今はそうした“連携の文化”を大切にしながら、日々メンバーと向き合い、チームづくりに取り組んでいます。
そうですね。自分自身もまだ入社して1年も経っていませんし、まさか部長を任されるとは思ってもいませんでした。だからこそ、常に初心を忘れずにいたいと思っています。
もちろん、会社としてKGI・KPIはしっかりありますし、それを達成していくことは大前提です。ただ、それと同じくらい大事にしたいのが「人とのコミュニケーション」ですね。
お客様はもちろんですが、提携している工場さんも、結局は「人」です。だからこそ、相手のことをよく知って、信頼関係を築くことが、開発として最も大切なことだと思っています。ただ商品を渡すだけじゃなくて、たとえば「最近どうですか?」みたいなコミュニケーションも大事だと思っています。
うちの開発って、ちょっと特殊なんですよね。たとえば、問屋さんで多くのメーカーとやり取りをしてきた方や、購買部門でバリバリ動いてきた方は即戦力として頼もしい存在ですが、そういった経験があっても、メニュー開発ができるかというとまた別の話で。両方をバランスよくできる人は、実はほとんどいないと思っています。
だからこそ、「こういう人が欲しい」とピンポイントで決めているわけではありません。多少でも料理の経験があって、人と関わることが嫌いじゃない方であれば、きっとやっていけると思います。

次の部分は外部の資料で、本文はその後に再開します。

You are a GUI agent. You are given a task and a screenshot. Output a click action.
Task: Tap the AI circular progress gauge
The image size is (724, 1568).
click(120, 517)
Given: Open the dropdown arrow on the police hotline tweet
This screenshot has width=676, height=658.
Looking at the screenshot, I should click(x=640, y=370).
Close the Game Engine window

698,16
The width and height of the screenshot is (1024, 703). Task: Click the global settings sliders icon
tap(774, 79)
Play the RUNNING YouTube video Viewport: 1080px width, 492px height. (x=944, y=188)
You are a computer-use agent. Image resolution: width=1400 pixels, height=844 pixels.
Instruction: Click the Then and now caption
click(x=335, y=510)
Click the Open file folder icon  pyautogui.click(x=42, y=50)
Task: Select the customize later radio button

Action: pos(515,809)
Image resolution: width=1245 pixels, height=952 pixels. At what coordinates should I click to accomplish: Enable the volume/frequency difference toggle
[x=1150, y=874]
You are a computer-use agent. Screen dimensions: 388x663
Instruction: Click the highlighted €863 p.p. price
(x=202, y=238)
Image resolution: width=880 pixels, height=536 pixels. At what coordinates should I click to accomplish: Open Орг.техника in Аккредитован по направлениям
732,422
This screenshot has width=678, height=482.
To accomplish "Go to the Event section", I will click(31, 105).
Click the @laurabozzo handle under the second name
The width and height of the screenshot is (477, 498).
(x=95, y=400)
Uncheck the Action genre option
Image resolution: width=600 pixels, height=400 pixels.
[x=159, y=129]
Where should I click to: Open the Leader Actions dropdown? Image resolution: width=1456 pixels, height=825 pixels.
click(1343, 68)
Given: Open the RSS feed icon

技術や知識は後からでも身につきますから、それよりも「前向きに学ぶ姿勢」の方が、ずっと大事だと思っています。
現時点では、うちのビジネスモデルって、まだまだ世の中に浸透しきっていないと思っています。でも、今の日本の外食業界って、どこに行っても人手不足じゃないですか。都会でも、外国人スタッフの比率がどんどん増えてきていて、5年、10年後はもっと増えていくのかなと感じています。
これから地方にも、そういった変化は確実に波及していくと思っていて、そう考えると、「仕込みの代行」を中心としたうちのビジネスモデルって、今後ますます重宝されるはずなんです。
早い段階でこの仕組みを作れたことには、大きな将来性があると思っています。これからの展開にすごく希望を感じていますね。
そう思います。だからこそ、「この先、飲食業界はどうなるんだろう…」と不安を感じている方にこそ、うちのような会社の存在を知ってもらえたら嬉しいですね。一緒に現場の課題に向き合い、より良い未来をつくっていける仲間が増えたら嬉しいです。
シコメルは経営陣との距離も近く、「こうしたい」と思ったアイデアをすぐにカタチにできる環境があります。意見やアイデアを前向きに受け止め合える風土が根付いているので、建設的な議論ができる、すごく風通しのいい職場です。
この環境で、これからも現場に寄り添いながら、本当に価値のある仕組みを広げていきたいと思っています。